Il CIE di Ponte Galeria a Roma è il più grande centro per la detenzione amministrativa in Italia, attivo dal 1998,  gestito dalla Croce Rossa Italiana fino al 2010, poi dalla cooperativa Auxilium. Il CIE può ospitare 354 persone, di cui 176 uomini e 178 donne, ma “l’orientamento della Questura è quello di dare priorità ai migranti con precedenti penali e, di conseguenza, la struttura verrebbe utilizzata per motivi di sicurezza”. Secondo i dati della Prefettura, i paesi di provenienza più rappresentate nel corso del 2012 sono state: Tunisia, Nigeria, Romania, Marocco e Albania. In media, le presenze nel centro sono 240 unità, per lo più trattenuti di sesso maschile dall’area del Maghreb e dalla Nigeria – 53% – in gran parte donne. Durante le visite degli operatori MEDU si è confermato la presenza, per quanto riguarda gli uomini, di un elevato numero di trattenuti provenienti dal carcere  – l’80% – e di potenziali vittime di tratta a scopo di prostituzione tra le donne – 80% del totale. Un fatto anomalo sarebbe l’alto numero di cittadini comunitari presenti, soprattutto rumeni – 516 persone nel 2010, 304 nel 2011 e 291 nel 2012.

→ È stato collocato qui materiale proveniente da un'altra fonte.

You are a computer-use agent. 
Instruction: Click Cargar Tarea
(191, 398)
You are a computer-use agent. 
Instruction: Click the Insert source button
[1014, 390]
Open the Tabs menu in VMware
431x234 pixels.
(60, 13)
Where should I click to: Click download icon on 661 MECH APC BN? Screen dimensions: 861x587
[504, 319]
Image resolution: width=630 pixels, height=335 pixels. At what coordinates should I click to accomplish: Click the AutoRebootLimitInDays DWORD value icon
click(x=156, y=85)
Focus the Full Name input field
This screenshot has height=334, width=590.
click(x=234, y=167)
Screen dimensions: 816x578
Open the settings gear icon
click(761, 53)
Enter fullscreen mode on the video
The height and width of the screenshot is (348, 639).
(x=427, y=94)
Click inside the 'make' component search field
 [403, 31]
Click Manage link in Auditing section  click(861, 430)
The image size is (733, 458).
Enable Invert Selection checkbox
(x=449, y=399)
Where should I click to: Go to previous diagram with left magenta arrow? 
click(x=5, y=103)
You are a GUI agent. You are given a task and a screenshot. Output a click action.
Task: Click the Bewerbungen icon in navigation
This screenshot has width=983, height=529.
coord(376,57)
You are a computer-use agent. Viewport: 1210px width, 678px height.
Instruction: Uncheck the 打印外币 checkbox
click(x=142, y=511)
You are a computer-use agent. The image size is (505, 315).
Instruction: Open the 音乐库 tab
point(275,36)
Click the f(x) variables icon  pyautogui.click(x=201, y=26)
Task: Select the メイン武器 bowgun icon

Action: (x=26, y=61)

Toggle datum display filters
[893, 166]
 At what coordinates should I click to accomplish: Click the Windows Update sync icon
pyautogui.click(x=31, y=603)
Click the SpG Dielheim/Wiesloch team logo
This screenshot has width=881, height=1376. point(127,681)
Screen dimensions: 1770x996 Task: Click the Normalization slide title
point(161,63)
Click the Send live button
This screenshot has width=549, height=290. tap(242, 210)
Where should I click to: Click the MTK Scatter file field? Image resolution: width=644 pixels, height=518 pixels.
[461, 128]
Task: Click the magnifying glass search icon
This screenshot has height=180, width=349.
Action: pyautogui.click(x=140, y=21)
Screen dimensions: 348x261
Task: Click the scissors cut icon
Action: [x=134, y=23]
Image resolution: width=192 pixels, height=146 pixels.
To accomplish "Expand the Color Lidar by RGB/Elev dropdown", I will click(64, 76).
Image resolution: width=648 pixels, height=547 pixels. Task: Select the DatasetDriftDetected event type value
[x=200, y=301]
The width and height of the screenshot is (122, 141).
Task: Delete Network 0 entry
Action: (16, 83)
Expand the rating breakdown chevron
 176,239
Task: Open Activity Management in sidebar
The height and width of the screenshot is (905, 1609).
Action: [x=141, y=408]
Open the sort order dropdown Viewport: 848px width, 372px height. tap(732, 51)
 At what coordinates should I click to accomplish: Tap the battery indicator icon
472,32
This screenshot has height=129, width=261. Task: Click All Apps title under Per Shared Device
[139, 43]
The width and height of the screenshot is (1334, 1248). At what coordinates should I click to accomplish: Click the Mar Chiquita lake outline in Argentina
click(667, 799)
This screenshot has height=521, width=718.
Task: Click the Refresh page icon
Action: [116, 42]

Pericolo di fuga e il disaggio psichico. Molti degli oggetti di uso personale sono vietati nei CIE per evitare la fuga dei trattenuti. Non esiste un regolamento standard interno, in generale le persone che possono decidere sono i mediatori culturali. Gli stranieri qui non possono usare i pettini, le cinte, i lacci, libri e i giornali, in alcuni centri è vietato anche il telefonino, in altri è concesso se è privo di telecamera. La carenza del servizio medico, che non è sostenuto dall’assistenza medica del sistema sanitario nazionale, è un problema emergente: il malato deve essere trasferito all’esterno, scortato dalla polizia, per cui tante visite saltano, s’interrompe il percorso terapeutico e non si diagnosticano i sintomi in tempo. Esiste anche il pregiudizio nel rapporto medico paziente, tante volte si teme che il paziente simuli la malattia per essere trasferito nelle altre strutture e tentare la fuga. Preoccupanti sono i frequenti atti di autolesionismo. Si è rilevato anche un utilizzo esagerato di psicofarmaci soprattutto dalle persone provenienti dai carceri.

Altri problemi che portano al disaggio psichico sono il rapporto tra la capienza e struttura: i dispositivi di contenimento dei settori in cui si trovano ristretti i migranti risultano essere dei recinti – assimilabili a grandi gabbie – che racchiudono spazi di dimensioni inadeguate ed eccessivamente oppressivi. A partire dal 2011 con il prolungamento dei tempi massimi di trattenimento a 18 mesi sono aumentate le proteste, le rivolte e i tentativi di fughe di massa. Anche l’alto numero di trattenuti provenienti dal carcere, la cui identificazione sarebbe dovuta avvenire durante il periodo di espiazione della pena, alimenta le tensioni e difficilmente diventa gestibile la convivenza con gli altri.